25.  The word "convention" is, in constitutional parlance, a term of art. Although there is no universally accepted definition of the term, the feature common to all definitions is that, whilst a convention is not justiciable, it is nevertheless regarded by all relevant parties as binding. Constitutional conventions may therefore be regarded as practices which are politically binding on all involved, but not legally binding.

26.  Given that Parliament has not delegated the protection of its interests to the Treasury, the Treasury's practice of taking responsibility for financial regularity and propriety within the executive cannot be considered a constitutional convention in the strict sense. In supplementary written evidence, the Treasury Officer of Accounts confirmed that, when using the term convention, she was: "using [it] in the primary sense in the OED [Oxford English Dictionary], i.e. to denote common practice rather than formal agreement."[25] We accept that the Treasury was not seeking to elevate its internal practices to the status of constitutional conventions. However, clarity in this area is important. We recommend that the Treasury's practices should not be described as "conventions".

The "second reading convention"

27.  Managing Public Money sets out a number of tests which must be passed before the Treasury will authorise pre-legislative expenditure under the new services rules (see paragraph 15). One of these tests is that the bill concerned must have received its second reading in the House of Commons. This test was described by the Economic Secretary to the Treasury, Sajid Javid MP, as the "second reading convention".[26]

A true convention?

28.  It is questionable whether the second reading convention is a true constitutional convention. Sir Stephen Laws KCB QC, former First Parliamentary Counsel, commented that, "whether or not the second reading rule is a convention, I would say it is a rule of thumb."[27]

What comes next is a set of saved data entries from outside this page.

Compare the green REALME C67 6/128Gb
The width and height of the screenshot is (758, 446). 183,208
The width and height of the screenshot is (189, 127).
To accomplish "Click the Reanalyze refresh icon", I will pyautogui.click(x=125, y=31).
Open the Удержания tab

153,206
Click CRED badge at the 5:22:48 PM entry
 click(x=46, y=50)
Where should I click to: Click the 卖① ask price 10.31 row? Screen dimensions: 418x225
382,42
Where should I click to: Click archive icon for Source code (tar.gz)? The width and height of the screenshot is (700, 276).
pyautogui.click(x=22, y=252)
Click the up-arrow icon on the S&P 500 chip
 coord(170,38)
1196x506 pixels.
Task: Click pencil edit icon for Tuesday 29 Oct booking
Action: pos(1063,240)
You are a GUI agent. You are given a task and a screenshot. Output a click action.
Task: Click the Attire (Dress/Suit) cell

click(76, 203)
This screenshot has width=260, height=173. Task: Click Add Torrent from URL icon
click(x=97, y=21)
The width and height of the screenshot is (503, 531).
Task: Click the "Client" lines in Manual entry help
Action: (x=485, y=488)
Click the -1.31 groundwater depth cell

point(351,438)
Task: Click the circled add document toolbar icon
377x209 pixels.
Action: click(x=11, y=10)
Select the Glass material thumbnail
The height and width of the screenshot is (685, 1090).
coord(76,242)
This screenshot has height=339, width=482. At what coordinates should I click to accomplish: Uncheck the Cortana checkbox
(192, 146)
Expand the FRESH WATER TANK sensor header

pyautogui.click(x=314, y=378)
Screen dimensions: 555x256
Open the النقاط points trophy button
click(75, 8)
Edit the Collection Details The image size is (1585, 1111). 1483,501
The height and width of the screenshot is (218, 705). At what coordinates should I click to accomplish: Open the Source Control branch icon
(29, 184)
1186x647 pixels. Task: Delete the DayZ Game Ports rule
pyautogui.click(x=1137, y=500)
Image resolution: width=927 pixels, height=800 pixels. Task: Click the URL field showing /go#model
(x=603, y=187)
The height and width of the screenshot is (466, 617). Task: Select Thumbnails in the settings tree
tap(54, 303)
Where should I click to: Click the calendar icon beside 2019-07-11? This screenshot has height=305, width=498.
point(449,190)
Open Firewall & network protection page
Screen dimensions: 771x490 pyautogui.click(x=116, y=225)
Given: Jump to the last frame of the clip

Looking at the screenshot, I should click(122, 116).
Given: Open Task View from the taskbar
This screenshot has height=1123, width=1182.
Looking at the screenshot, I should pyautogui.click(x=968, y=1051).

29.  We are of the view that the Treasury's practice in this area is just that: a practice. Parliament is not, and does not regard itself as, bound by the Treasury's guidance. The second reading practice is not a convention, and should no longer be described as such.

Operation of the second reading practice

30.  A number of points have arisen about the scope of the second reading practice, and its enforcement by the Treasury.

31.  First, it is clear that, whilst a bill passing second reading in the House of Commons is a useful indicator of its prospects of becoming law, it is not a foolproof indicator. A bill which has received second reading in the House of Commons can be abandoned or defeated at a later stage in the parliamentary process.[28] We were pleased, therefore, to be informed that the Treasury's approach recognises these uncertainties: "It is a matter of judgement whether a bill is likely to get through. If a bill has gone through second reading in the Commons with a large majority, we normally take that as a strong indication. If it is a closely fought bill and lots of questions have been raised, that is a warning flag and we would exercise caution."[29] Sir Stephen Laws also told us that Commons second reading: "is not a green light to do whatever you want. You will not get permission [for pre-legislative expenditure] before second reading in the House of Commons. You may not get permission then."[30] Indeed, a bill may receive a large majority for its second reading, yet a particular clause (relevant to pre-emption) may be highly contentious and its passage through Parliament open to considerable doubt.

32.  Secondly, the Treasury's practice is restricted to second reading in the House of Commons. The result is that expenditure can take place for bills introduced in the Commons at a much earlier stage than for those introduced in the Lords. The Treasury's view is that this is because the power to grant supply to the executive is vested in the House of Commons alone.[31] Yet the House of Commons is not asked to authorise such expenditure.[32]

33.  Thirdly, the second reading practice is clearly limited to cases where the pre-emption is to occur under new powers proposed in a bill. It does not apply to pre-emptive reorganisation within Government departments (and public bodies for which they are responsible) carried out under existing powers and not involving new expenditure.[33] There is, therefore, a potentially wide range of pre-emptive activity to which the second reading practice does not apply.[34]

34.  Second reading in the House of Commons may, in certain circumstances, be a useful indicator of a bill's prospects of becoming law, but it is not sufficient to justify pre-empting the legislative process. The practice of allowing expenditure after a bill's second reading in the Commons has been developed by the Treasury; it has not been endorsed by Parliament, and carries no independent constitutional force.

Informing Parliament

35.  In order to hold ministers properly to account, it is essential that Parliament receives full and timely information on Government activity. This principle applies to actions taken and expenditure incurred in advance of legislation, as it does to all other Government functions.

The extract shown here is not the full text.